At launch, we were pretty pleased to have a helpline. Now we have a website through which more than four million families have registered for support; one of the most-used health apps in the country (more than five million downloads and more than 50 million barcode scans); and a thriving Facebook community as we evolve to a more contextually relevant social-targeting model.

While we have continued to learn more about behavioural economics, we have deployed a range of techniques to nudge, chunk, prime, default and otherwise incentivise change.

We have looked to keep pace with technology that our audience has come to expect integration with, such as smartphones, and will look to do more in the realms of voice and other innovations as they enter the market.

The latest iteration

One such example is a current project in beta with the Open Data Institute and Sport England as part of our physical activity strand.

To encourage more children to meet the recommended 60 minutes of exercise every day, we are looking to open up data sets through the Change4Life activity finder and help families easily find free activities for children.

The summer period, when children tend to be more sedentary, has always been a challenge for us to tackle, which was why we looked to partner the hugely powerful Disney brand to inspire and teach kids to get active.

Original voice of the campaign

While we are proud of the brand’s flexibility, we also owe a debt of gratitude to its strong, vibrant core – the incredibly distinctive assets and equities that set its tone and have helped make it so visible over the years.

In stark contrast to the public-health campaigns that preceded it, Change4Life was conceived as a positive and supportive voice; an enabler that believed it was good and easy to change.

The use of brightly coloured plasticine characters in a yellow world represented everyone and alienated no one.

They were devoid of ethnicity, geography or demography, and appealed to both parents and children.

The positive tone and playful execution, brought to life on TV by the ever-brilliant Aardman, pulls off the trick of talking to both mums and kids, entertaining and informing, with subtlety and charm.

Each campaign evolves our characters to keep storytelling fresh, so in 2019 we had our mischievous sugar-cube invaders encouraging viewers to "make a swap when you next shop".

Personalising the brand

Since its creation in 2009, and representing a first for government, the brand was created, and continues to be, "open source".
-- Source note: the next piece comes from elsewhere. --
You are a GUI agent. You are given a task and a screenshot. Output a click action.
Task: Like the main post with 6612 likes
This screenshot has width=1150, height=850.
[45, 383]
We have always known that success would depend on building a broader movement of supporters to amplify and support the brand and its messaging, so Change4Life was created to be taken and used by anyone and everyone, from well-meaning individuals to global entertainment brands, supermarkets and online retailers.

One of the most gratifying things that can happen to you, as a marketer, is to watch a focus group and hear the moderator say "So what’s this Change4Life thing all about then?" and hear parents confidently articulate your messaging and values.

Millions of ordinary families have taken Change4Life into their homes and their hearts.

The brand’s tone has always been on the side of the parent. It never says "you should"; it always says "maybe we could".

The complexities of the problem

While the goodwill is undeniable, what about the impact? This can be harder to unpick, largely because obesity is such a complex issue and there is, sadly, no easy solution.

Obesity is a societal issue and the solution to it lies as much in transport policy (making cities and towns more walkable and bike-able), school meal provision, and the way we lay out our supermarkets and price our food, as it does in individual behaviours or choices.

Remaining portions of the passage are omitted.